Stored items
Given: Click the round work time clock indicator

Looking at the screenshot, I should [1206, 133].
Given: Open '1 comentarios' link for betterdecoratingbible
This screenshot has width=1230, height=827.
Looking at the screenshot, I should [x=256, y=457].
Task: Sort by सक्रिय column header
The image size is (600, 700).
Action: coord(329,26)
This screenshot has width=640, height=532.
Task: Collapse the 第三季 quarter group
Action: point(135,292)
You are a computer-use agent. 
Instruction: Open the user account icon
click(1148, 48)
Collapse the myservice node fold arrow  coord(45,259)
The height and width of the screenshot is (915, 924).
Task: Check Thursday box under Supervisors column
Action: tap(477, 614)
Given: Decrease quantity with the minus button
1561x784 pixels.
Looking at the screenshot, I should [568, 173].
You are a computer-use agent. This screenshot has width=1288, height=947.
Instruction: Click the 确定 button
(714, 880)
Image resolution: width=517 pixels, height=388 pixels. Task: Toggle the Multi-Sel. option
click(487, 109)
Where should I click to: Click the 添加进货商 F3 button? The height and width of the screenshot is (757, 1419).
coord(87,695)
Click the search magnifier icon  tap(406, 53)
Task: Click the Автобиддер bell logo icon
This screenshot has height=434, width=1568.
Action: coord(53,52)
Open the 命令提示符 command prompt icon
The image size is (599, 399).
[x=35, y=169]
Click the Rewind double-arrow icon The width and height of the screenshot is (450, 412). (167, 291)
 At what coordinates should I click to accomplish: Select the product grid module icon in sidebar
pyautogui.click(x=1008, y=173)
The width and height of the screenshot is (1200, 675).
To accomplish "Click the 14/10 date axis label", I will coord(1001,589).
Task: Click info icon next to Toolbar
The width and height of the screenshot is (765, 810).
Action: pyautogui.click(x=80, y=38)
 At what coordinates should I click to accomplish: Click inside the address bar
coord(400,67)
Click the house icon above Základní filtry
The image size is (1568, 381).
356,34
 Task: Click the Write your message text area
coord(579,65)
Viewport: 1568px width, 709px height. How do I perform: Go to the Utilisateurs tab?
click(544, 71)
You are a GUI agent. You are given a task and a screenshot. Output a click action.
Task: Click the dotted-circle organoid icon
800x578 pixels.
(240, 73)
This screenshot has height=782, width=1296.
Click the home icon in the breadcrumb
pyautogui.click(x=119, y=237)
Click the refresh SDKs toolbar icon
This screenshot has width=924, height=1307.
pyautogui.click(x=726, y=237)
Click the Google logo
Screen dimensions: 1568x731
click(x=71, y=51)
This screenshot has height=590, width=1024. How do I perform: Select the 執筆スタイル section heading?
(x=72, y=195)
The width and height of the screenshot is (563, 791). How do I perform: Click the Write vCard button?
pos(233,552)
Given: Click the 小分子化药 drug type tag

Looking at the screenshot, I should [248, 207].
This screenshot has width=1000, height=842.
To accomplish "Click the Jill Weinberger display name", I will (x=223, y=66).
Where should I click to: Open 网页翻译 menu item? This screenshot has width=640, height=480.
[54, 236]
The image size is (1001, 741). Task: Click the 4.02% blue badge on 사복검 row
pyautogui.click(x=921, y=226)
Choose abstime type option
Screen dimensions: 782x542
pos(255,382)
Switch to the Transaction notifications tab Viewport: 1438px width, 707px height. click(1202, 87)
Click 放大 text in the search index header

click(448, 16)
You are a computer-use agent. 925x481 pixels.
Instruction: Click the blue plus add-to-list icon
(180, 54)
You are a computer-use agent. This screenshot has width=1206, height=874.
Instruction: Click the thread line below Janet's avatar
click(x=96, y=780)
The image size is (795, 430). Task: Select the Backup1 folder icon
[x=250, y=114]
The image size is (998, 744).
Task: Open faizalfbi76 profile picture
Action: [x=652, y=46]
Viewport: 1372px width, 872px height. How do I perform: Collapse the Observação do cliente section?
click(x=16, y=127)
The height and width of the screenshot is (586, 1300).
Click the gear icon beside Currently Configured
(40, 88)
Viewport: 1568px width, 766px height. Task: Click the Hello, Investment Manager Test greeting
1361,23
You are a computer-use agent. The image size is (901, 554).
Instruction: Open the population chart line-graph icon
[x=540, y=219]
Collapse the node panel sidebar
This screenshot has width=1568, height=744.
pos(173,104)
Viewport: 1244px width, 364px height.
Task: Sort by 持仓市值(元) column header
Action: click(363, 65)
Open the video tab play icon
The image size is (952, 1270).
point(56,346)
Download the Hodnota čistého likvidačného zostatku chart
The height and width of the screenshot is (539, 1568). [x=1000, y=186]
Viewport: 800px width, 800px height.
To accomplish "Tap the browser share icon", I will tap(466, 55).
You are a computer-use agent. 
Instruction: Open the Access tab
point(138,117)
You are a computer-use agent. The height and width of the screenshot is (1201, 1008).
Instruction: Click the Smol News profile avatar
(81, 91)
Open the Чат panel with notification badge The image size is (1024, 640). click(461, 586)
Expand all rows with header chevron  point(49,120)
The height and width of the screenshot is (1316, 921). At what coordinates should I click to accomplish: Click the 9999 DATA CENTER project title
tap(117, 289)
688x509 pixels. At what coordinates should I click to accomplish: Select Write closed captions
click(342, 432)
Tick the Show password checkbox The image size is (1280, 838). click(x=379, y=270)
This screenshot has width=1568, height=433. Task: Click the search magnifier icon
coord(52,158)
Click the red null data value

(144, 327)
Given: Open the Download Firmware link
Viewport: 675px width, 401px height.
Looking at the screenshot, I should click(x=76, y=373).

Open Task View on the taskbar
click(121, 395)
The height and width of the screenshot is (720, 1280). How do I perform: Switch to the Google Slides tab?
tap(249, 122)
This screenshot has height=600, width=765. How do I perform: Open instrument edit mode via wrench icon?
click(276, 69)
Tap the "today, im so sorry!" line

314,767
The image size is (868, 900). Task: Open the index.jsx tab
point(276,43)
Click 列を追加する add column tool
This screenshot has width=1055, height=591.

WHAT TO WORK ON: Filter the entries down to the lines holding the string "link". Copy each of those lines.

TASK RESULT:
Given: Open '1 comentarios' link for betterdecoratingbible
Given: Open the Download Firmware link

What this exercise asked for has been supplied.